A escuridão não é uma força que obriga a viver com mais ruindade ou com mais ódio. Não é uma força que se opõe à luz. É ausência da luz. Não é possível invadir a luz com a escuridão, porque não é assim que o principio da luz funciona. O medo, o drama, a injustiça, o ódio, a infelicidade, só existem em estados de penumbra, porque não podemos ver o contexto total da nossa vida. A única forma de ver a partir da luz é por meio da fé. Assim que aumentamos a nossa frequência vibracional (estado de consciência), podemos olhar para a escuridão e entender plenamente o que vivemos.


Mas como pode afirmar tudo isso, se no mundo existe cada vez mais maldade?


Não há mais maldade, o que há é mais luz, e é sobre isso que falo agora.


Imagine que você tem um quarto, ou uma despensa, onde guarda suas coisas, iluminado por uma lâmpada de 40W. Se trocar para uma lâmpada de 100W, verá muita desordem e um tipo de sujeira que você nem imaginava que tinha naquele local.


A sociedade está mais iluminada. Isto é o que está acontecendo. E isto faz com que muitas pessoas que lêem estas afirmações as considerem loucura.


Percebeu que hoje em dia as mentiras e ilusões são percebidas cada vez mais rapidamente? Bom, também está mais rápido alcançar o entendimento de Deus e compreender a forma como a vida se organiza.


Esta nova vibração do planeta tem tornado as pessoas nervosas, depressivas e doentes. Isto porque, para poder receber mais luz, as pessoas precisam mudar física e mentalmente. Devem organizar seus quartos de despejo, porque sua consciência cada dia receberá mais luz. E por mais que desejem evitar, precisarão arregaçar as mangas e começar a limpeza, ou terão que viver no meio da sujeira.


Esta mudança provoca dores físicas nos ossos, que os médicos não conseguem resolver, já que não provêm de uma doença que possa ser diagnosticada.


Dirão que é causado pelo estresse. Porém isto não é real.

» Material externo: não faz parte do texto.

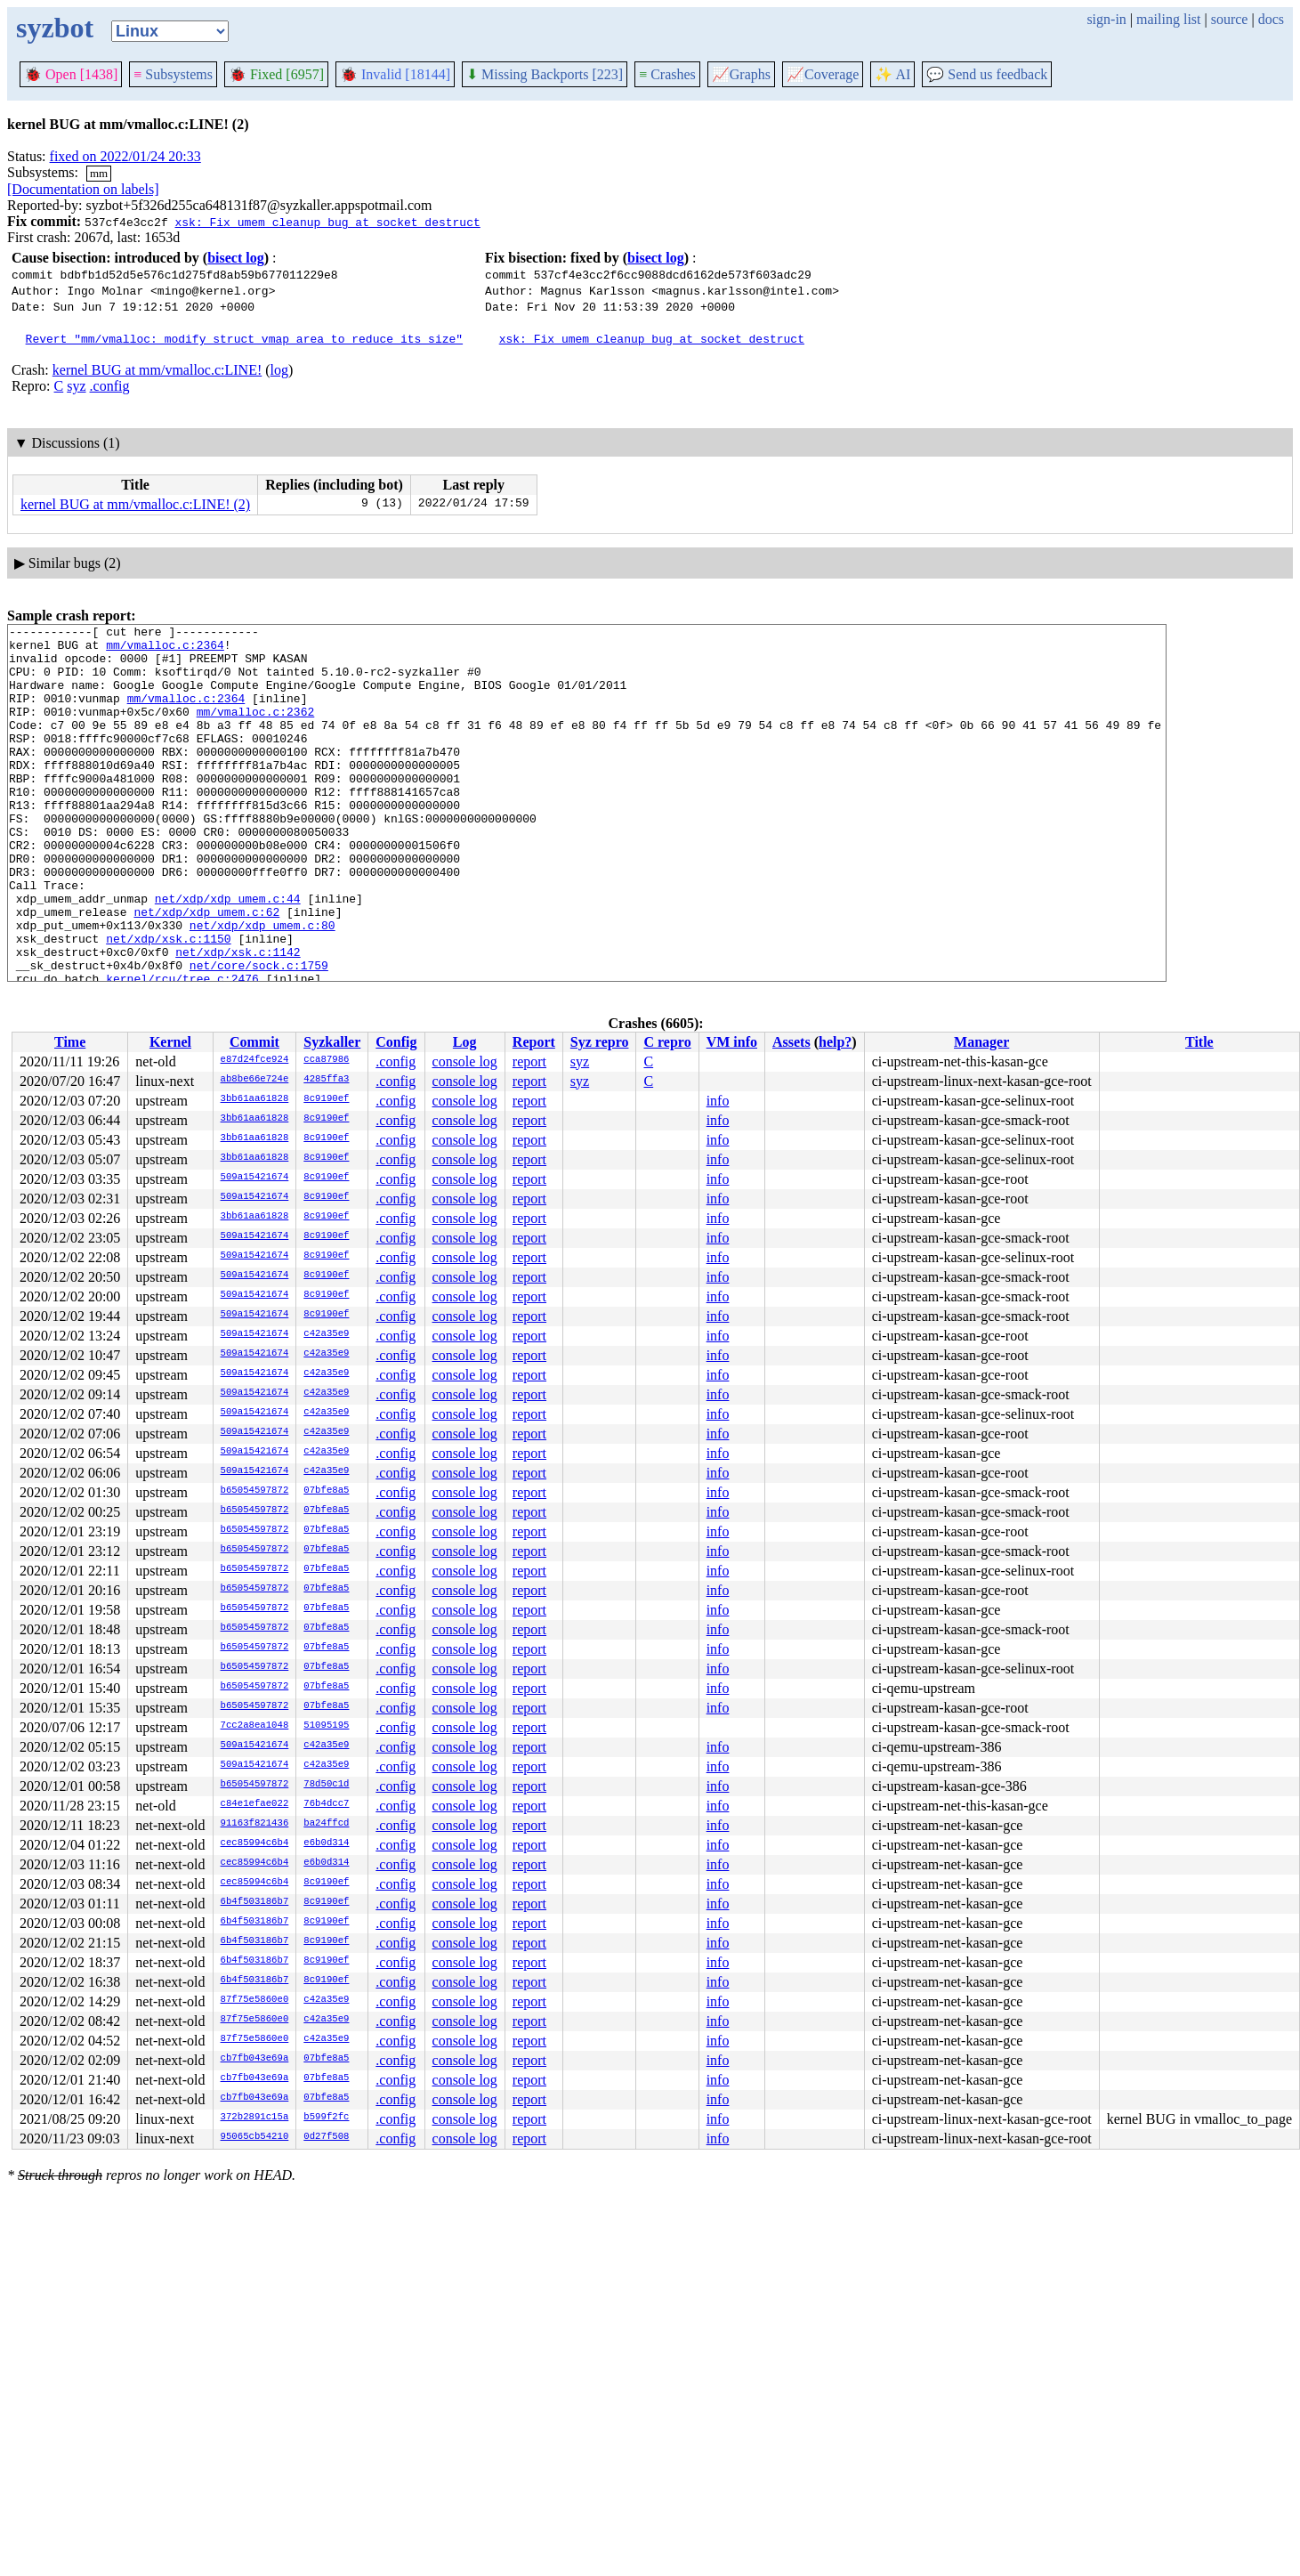 The width and height of the screenshot is (1300, 2576). I want to click on Crashes, so click(667, 74).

São apenas emoções negativas acumuladas, medos e angústias, todo o pó e sujeira de anos que agora precisa ser limpo.


Algumas noites as pessoas acordarão e não conseguirão dormir por algum tempo. Não se preocupem. Leiam um livro, meditem, assistam TV. Não imaginem que algo errado ocorre. Você apenas está assimilando a nova vibração planetária. No dia seguinte seu sono ficará normal, e não sentirá falta de dormir.


Se não entender este processo, pode ser que as dores se tornem mais intensas e você acabe com um diagnóstico de fibromialgia, um nome que a medicina deu para o tipo de dores que não tem causa visível.


Para isto não existe tratamento específico - apenas antidepressivos, que farão com que você perca a oportunidade de mudar sua vida.


Uma vez mais, cada um de nós precisa escolher que tipo de realidade deseja experimentar, porém sabendo que desta vez os dramas serão sentidos com mais intensidade, assim como o amor.


Quando aumentamos a intensidade da luz, também aumentamos a intensidade da escuridão, o que explica o aumento de violência irracional nos últimos anos.


Estamos vivendo a melhor época da humanidade desde todos os tempos.
Seremos testemunhas e agentes da maior transformação de consciência jamais imaginada.


Informe-se, desperte sua vontade de conhecer estas questões.
A ciência sabe que algo está acontecendo, você sabe que algo está acontecendo.
Seja um participante ativo.


Que estes acontecimentos não o deixem assustado, por não saber do que se trata.


Deste amigo, que também como vocês, tenta compreender os mistérios deste imenso Universo.